= Kevin Bjorke =

American artist

Kevin Allen Bjorke is an American artist, photographer, writer, and media evangelist for NVIDIA Corporation, based in the Silicon Valley. His work has ranged from print advertising to video games, major motion pictures to computer books and fiction. He has been a regular art lecturer at events such as SIGGRAPH since the mid-1980s.

==Education==
Bjorke graduated from California Institute of the Arts, splitting his program between the School of Film/Video (with emphasis on cinematography) and the School of Theatre (acting). He also spent time at UCLA, USC, the University of Minnesota, and AFI.

==Career==
===Film work===
Bjorke supervised imaging and lighting for the films Final Fantasy: The Spirits Within and The Last Flight of the Osiris. He was also a technical director and lead layout artist for the films A Bug's Life and Toy Story. Additionally, he built the 3D graphics studio and software for the film adaptation of Super Mario Bros.. He has worked extensively in television, is a member of ATAS and IATSE, and has won a number of awards for his TV commercials and rock videos for artists like Mick Jagger. Awards have included film festivals "Best Animation" awards, Billboard Awards, and multiple consecutive Clio Awards. In the 1990s, he worked at length in Paris with Philippe Druillet on a feature-animated film based on Lone Sloane, which was shelved after budget difficulties for the sponsoring studio Acteurs Auteurs Associés/Soprofilms.

===Theme parks===
Bjorke has contributed to several theme park attractions, creating "ride films" such as The Funtastic World of Hanna-Barbera for Universal Studios Orlando, test rides for Disneyland, and two stereo rides for Sanrio in Chiba City and Ōita Japan.

===Games===
In gaming, Bjorke has worked with Sinclair, Atari, Square, and Pixar in a variety of lead roles. In the mid-1980s he also developed, with Timothy Leary and several other artists including Keith Haring, William S. Burroughs, Mark Mothersbaugh, and Helmut Newton, a prototype "Mind Movie" based on the William Gibson novel Neuromancer. This project was eventually scrapped and redirected by Atari, who felt that it was much too ambitious and the hardware requirements would make the available market of game-players purchasers far too small.

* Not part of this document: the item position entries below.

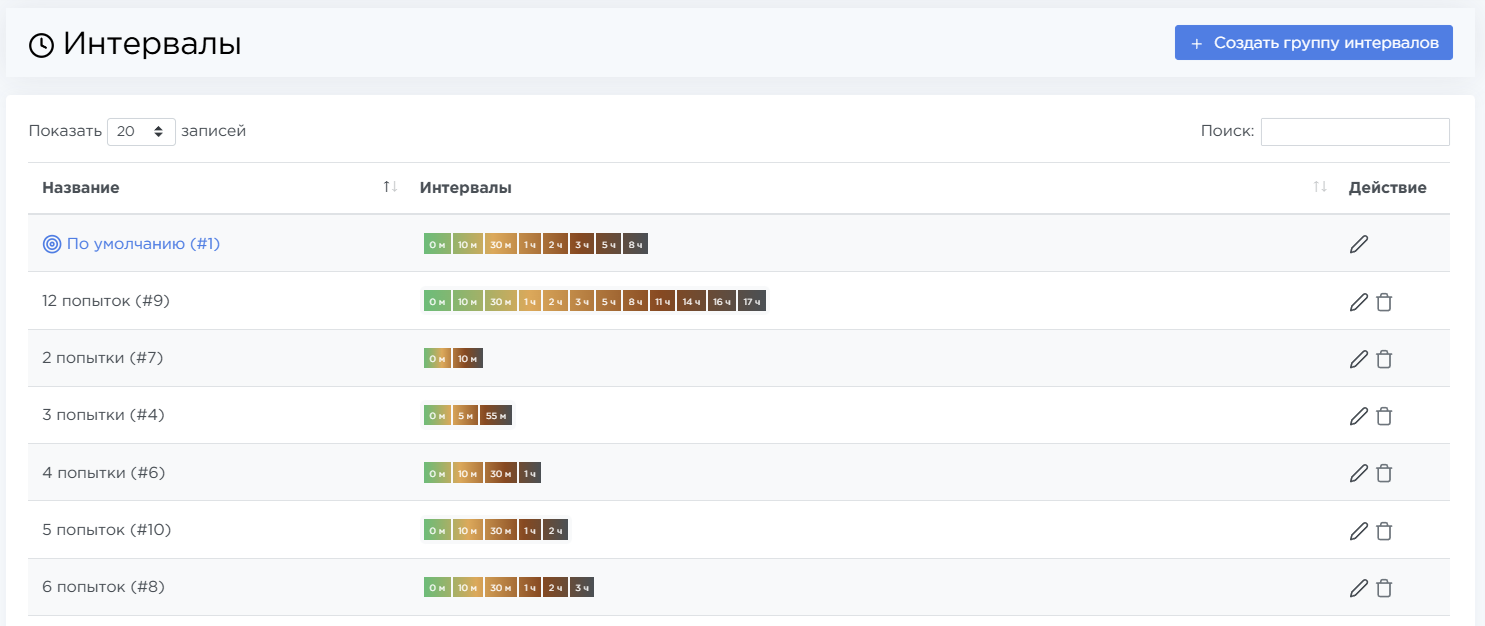Screen dimensions: 1485x626
Task: Click the '17 ч' interval badge in '12 попыток'
Action: coord(752,301)
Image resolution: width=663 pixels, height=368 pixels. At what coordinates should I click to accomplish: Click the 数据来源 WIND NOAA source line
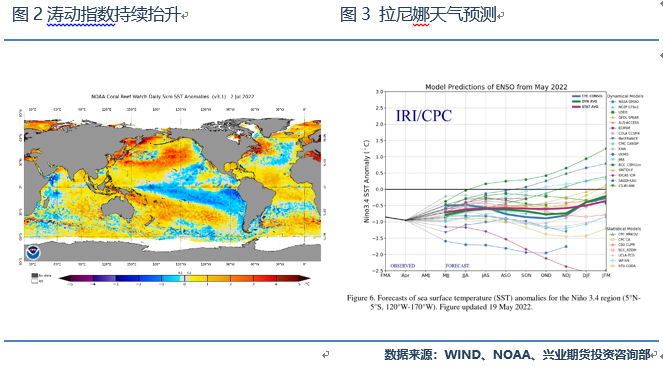[517, 354]
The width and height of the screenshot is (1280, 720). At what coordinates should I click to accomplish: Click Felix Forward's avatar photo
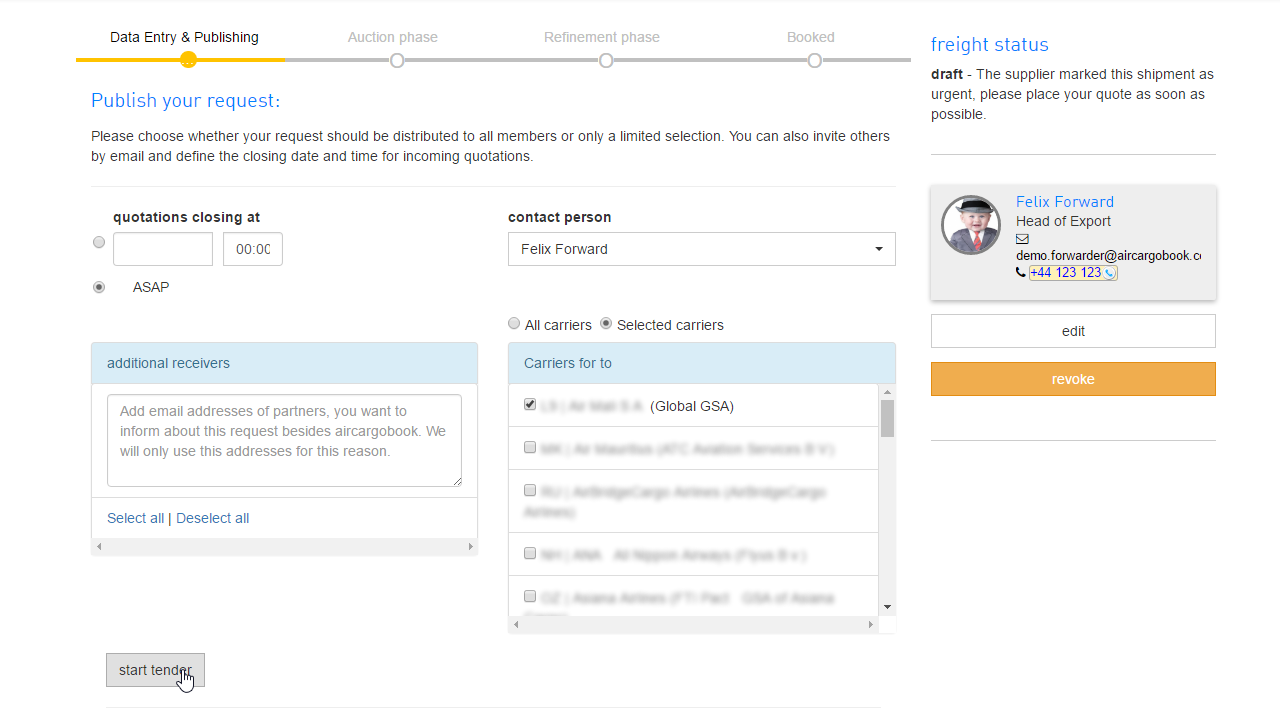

Bjorke created an early adjunct to the Palace virtual worlds system, and one of the earliest web cgi apps. The "BotBot" enabled Palace users to customize the automated backends of their avatars and at the height of Palace popularity often served thousands of users daily.

===Writing and public speaking===
As a journalist, Bjorke has contributed to Little Bit Magazine and produced segments for ABC Television News in Minneapolis. He has been a member of the Science Fiction and Fantasy Writers of America, serving for a time on the SFWA's publisher-grievances committee. He was a contributor to The RenderMan Companion and more recently served as a section editor and author for the GPU Gems series of graphics programming books. He has written for 3D Artist magazine, for Develop magazine in the UK, and CGWorld Japan.

His photography has recently illustrated magazine pages for Springer Verlag, advertising related to his own projects, and was included in a feature of the February 2006 B&W Magazine.

Bjorke writes, principally about photography, at PhotoRant.com, and maintains a web community focused on Photographic First Amendment issues, PhotoPermit.Org. He continues to lecture on game design, art, and technology at events such as GDC and worldwide for NVIDIA Corporation.